GENETIC VARIATION AND JUVENILE SURVIVAL IN RED DEER

Evolution. 1988 Sep;42(5):921-934. doi: 10.1111/j.1558-5646.1988.tb02511.x.

Abstract

The survival of red deer (Cervus elaphus L.) calves to two years of age was examined in relation to electrophoretic variation in a population on the Scottish island of Rhum. Survival was analyzed using logistic analysis in which the "phenotypic" factors birth weight, birth date, subdivision of the study area, cohort, and sex, which affect the probability of a calf's survival, were taken into account. All three polymorphic loci examined, Mpi, Idh-2, and Trf (each with two detected alleles) are significantly associated with juvenile survival. At Mpi, there is selection against one allele, f (or an allele at a linked locus), and there are indications that this effect is stronger in females than males. For Idh-2, overall, the heterozygote class survives better than the two homozygotes, which survive equally well.
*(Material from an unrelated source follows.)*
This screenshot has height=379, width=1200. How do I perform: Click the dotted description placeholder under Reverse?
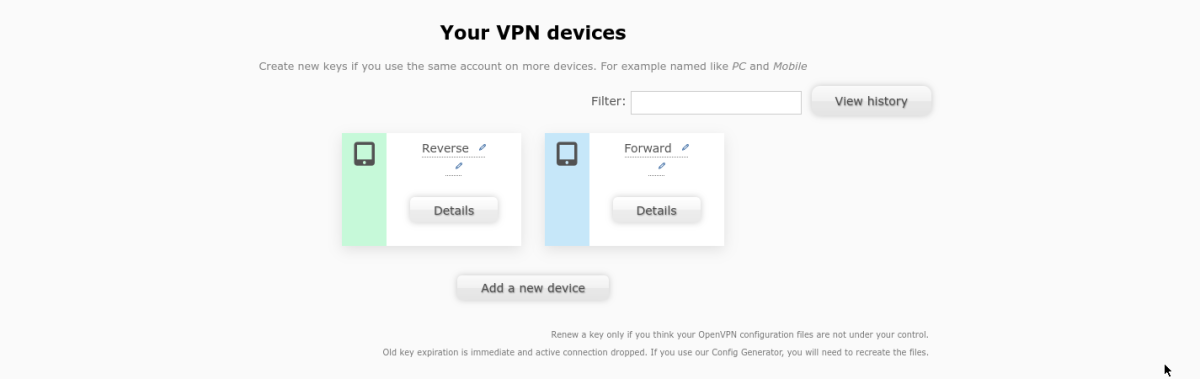click(x=454, y=174)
However, again there is a difference between the sexes; female heterozygotes survive much better than homozygotes, whereas male homozygotes survive better than heterozygotes, and the difference in survival is smaller. Furthermore, there is an interaction involving Mpi, Idh-2, and survival in which Mpif carriers that are also Idh-2 homozygotes survive very badly compared with other Mpi-Idh-2 combinations, which all survive equally well. For Trf, the heterozygote class survives best, and there is also a difference in survival between the two homozygote classes. Genotype frequencies in the adult population are consistent with the results for calf survival, in that the Mpif frequency is lower in succeeding cohorts of surviving adults, whereas no significant gene frequency change is apparent for Idh-2 or Trf.